Not cowed down by the suicide bomb attack at the Wagah border, a 1,500-member Sikh jatha left for Pakistan to participate in the birth anniversary celebrations of Guru Nanak.

After the Shiromani Gurdwara Parbandhak Committee (SGPC) gave the green signal to the jatha, many pilgrims on Tuesday boarded three special trains from Amritsar and Attari railway stations for Pakistan. The jatha was led by SGPC member Harjap Singh.

The blast at Wagah that had killed over 60 people on Sunday evening seems to have had no effect on the pilgrims as they seemed confident about the journey. Excited at the pilgrimage, Palwinder Kaur, who hails from Patiala, said, “I am happy and feel myself lucky to have got the visa. The recent blast is not playing on our minds and we have faith in the guru.”

Chabhal resident Paramjit Kaur said, “There is absolutely no fear of any sort. I am looking forward to the pilgrimage with a lot of faith and am pretty confident that everything would turn out fine.” The entire group seemed happy and excited about paying obeisance at Nankana Sahib and other shrines.
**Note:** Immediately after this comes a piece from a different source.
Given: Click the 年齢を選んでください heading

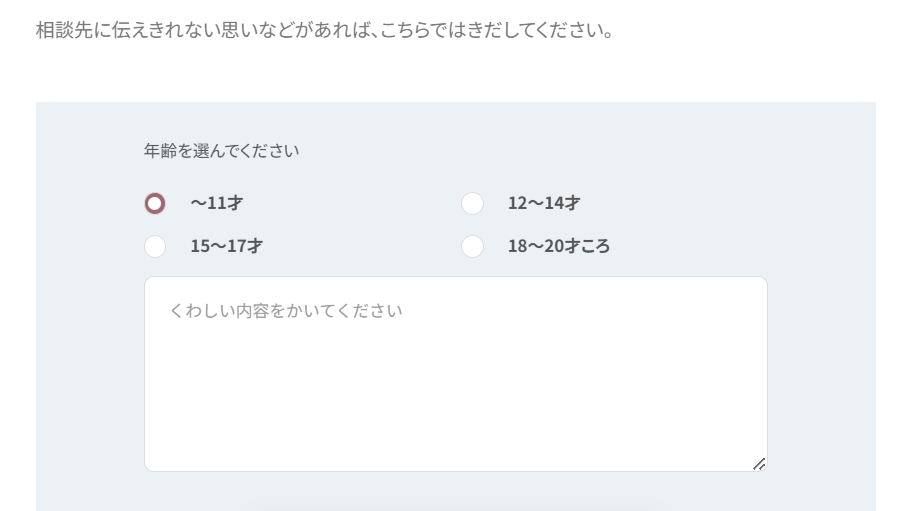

Though a couple of pilgrims did admit that the terror attack had left them apprehensive, but their faith had triumphed, they said. The jatha is scheduled to return on November 13.

Under the aegis of the SGPC, 1,028 people had applied for visa. The Pakistan government granted visa to 759 of them and rejected the visa of 269 people.

SGPC spokesperson Daljit Singh Bedi said the SGPC was confident that the Pakistan government would look after the security of the pilgrims. “Pakistan has given visas to the pilgrims, so it is their responsibility to provide them security.”

There were many pilgrims from all over the region who reached Amritsar on Tuesday morning only to find that the Pakistan government had rejected their visas. Upset over this, they said the SGPC should have informed them in advance and they would have stayed home.

Ajit Singh, one such pilgrim, said, “We were a group of 12 of which five did not get the visa. We all came here with bags packed but now have been informed about the rejection of visa. We are disappointed. The SGPC should have informed us in advance.”

However, the SGPC claimed that it was not their fault as they had received the passports from the Pakistani embassy very late.

SGPC secretary Dalmegh Singh termed it unfortunate saying the Pakistan government should keep in mind that maximum pilgrims wanted to participate in the birth anniversary celebrations of the first Sikh guru, so they should not reject so many visas.